NEW ROCHELLE.- Dos años después de que el COVID-19 arrasara a New Rochelle, la residente Gladys Vivanco se para afuera de la biblioteca pública con una máscara facial y una sensación de optimismo.
Vivanco, quien se mudó a la ciudad de Westchester hace dos décadas, cree que el tercer año de la pandemia traerá una recuperación para los 80 mil residentes de esta ciudad que surgió como el epicentro de un virus entonces incipiente en marzo de 2020.
“Las cosas están cambiando, ya no es como antes. La gente sale, va a trabajar. Se pueden ver que muchos restaurantes están abriendo, y muchos de ellos están haciendo fiestas y reuniones”, declaró Vivanco, de 63 años, una inmigrante peruana que trabaja limpiando casas.
“El virus todavía existe, el riesgo sigue ahí, cuando sales a la calle sin mascara te puedes enfermar, sin embargo, pero el miedo ha disminuido”, expresó la hispana.

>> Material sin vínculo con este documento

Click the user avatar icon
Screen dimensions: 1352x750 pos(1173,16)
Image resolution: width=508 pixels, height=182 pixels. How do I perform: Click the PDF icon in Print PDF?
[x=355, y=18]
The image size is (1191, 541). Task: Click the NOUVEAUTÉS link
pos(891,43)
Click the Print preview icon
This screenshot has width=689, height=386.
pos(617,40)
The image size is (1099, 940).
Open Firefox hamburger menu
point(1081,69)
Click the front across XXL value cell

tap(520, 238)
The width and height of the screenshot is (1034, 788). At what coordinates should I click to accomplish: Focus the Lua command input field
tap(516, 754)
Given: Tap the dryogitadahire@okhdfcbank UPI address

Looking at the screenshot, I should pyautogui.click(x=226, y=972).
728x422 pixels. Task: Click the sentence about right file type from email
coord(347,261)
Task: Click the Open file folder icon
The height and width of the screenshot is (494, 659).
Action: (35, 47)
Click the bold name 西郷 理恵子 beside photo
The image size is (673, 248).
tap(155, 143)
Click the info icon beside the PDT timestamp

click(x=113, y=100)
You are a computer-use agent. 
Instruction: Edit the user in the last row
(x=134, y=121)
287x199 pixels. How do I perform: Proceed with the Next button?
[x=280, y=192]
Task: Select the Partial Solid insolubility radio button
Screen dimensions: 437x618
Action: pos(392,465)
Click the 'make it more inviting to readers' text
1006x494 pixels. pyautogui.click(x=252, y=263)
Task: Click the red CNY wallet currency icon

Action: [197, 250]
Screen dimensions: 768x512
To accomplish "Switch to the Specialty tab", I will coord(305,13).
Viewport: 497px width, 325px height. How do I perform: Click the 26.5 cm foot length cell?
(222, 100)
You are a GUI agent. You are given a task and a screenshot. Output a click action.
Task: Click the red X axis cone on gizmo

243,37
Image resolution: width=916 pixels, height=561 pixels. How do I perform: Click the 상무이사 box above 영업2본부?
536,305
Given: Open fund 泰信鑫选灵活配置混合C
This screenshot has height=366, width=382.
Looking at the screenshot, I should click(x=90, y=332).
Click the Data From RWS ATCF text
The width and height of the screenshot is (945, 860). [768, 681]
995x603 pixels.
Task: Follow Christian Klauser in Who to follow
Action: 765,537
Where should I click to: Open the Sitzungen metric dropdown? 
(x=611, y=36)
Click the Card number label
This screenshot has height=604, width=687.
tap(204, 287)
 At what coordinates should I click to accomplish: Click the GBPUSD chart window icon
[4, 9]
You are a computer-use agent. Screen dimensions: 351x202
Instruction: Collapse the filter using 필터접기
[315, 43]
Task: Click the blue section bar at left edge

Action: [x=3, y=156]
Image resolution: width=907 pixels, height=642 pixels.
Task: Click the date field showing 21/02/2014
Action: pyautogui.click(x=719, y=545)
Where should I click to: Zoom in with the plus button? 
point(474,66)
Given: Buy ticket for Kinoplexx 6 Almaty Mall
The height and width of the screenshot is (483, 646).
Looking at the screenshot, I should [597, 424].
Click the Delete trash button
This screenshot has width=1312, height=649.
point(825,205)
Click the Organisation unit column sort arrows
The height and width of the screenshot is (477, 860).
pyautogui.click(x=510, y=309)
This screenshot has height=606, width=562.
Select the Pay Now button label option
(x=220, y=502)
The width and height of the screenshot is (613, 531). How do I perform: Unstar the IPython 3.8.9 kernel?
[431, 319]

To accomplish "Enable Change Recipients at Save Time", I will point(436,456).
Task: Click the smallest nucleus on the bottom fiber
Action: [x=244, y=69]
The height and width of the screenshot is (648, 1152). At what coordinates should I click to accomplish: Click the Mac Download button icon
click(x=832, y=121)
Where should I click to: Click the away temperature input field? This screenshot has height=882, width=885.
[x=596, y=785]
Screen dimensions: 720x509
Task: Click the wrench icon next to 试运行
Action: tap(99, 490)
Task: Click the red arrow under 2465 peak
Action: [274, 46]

Fue el 3 de marzo de 2020, cuando Lawrence Garbuz, residente de New Rochelle, fue diagnosticado como el segundo neoyorquino en dar positivo por coronavirus, trayendo la nueva y desconocida plaga a esta ciudad y a la sinagoga donde asistía.
Se produjeron órdenes de cuarentena, el virus aumentó, sin embargo, en la actualidad, los casos de COVID-19 en New Rochelle han disminuido satisfactoriamente.
“Recuerdo mirar por la ventana del Ayuntamiento y ver 20 equipos de cámaras acampados en el jardín delantero debido a que New Rochelle era el epicentro de la pandemia. Eso no es algo a lo que estamos acostumbrados”, expresó el alcalde Noam Bramson.
Bramson dijo que los recuerdos permanecen frescos después de 24 meses que se sintieron mucho más.
“Al igual que muchos incidentes traumáticos, dos años pueden parecer toda una vida. Los primeros días fueron tan vívidos e intensos que siguen estando en nuestra memoria. Cuando reflexiono sobre la experiencia de New Rochelle solo puedo decir que en estos dos años hemos hecho un buen trabajo para vencer a ese virus”, agregó el Alcalde.
El residente local Alan Schogel, de 87 años, dio un paseo con su esposa Ellie por la ciudad la semana pasada.
La pareja octogenaria dijo que pasaron gran parte de los últimos dos años encerrados, pero notaron los cambios en New Rochelle desde que se aventuraron a salir.
“Durante la pandemia, muchas tiendas cerraron, pero muchas están comenzando a abrir de nuevo, supongo que debido a todos los edificios de gran altura que se están construyendo. Se están demoliendo edificios viejos, se están levantando otros nuevos. Algunos de ellos están comenzando a ser alquilados”, indicó Alan.
Schogel dice que la gente fue “bastante buena” en usar sus máscaras, y el alcalde señaló que las tasas de vacunación en los tres códigos postales de la ciudad van desde un mínimo del 77% hasta un máximo del 98% para al menos una vacuna.
Bramson ofreció una evaluación positiva del próximo año.
“Es más que un optimismo cauteloso, es un optimismo sin adornos. La buena noticia para nosotros es que, incluso durante la pandemia, seguimos avanzando en nuestras principales prioridades, especialmente en lo económico. Nuestro auge de la construcción no se desaceleró, algo para nuestra sorpresa”, agregó el alcalde.
A pesar del pronóstico optimista y el paso del tiempo, los recuerdos de marzo de 2020 siguen siendo difíciles de olvidar para algunos.
“Fue realmente feo. Cuando salí en la segunda semana, vi que todo estaba en silencio, todo estaba cerrado. La gente apenas estaba en las calles y todo era desolador”, recordó Vivanco.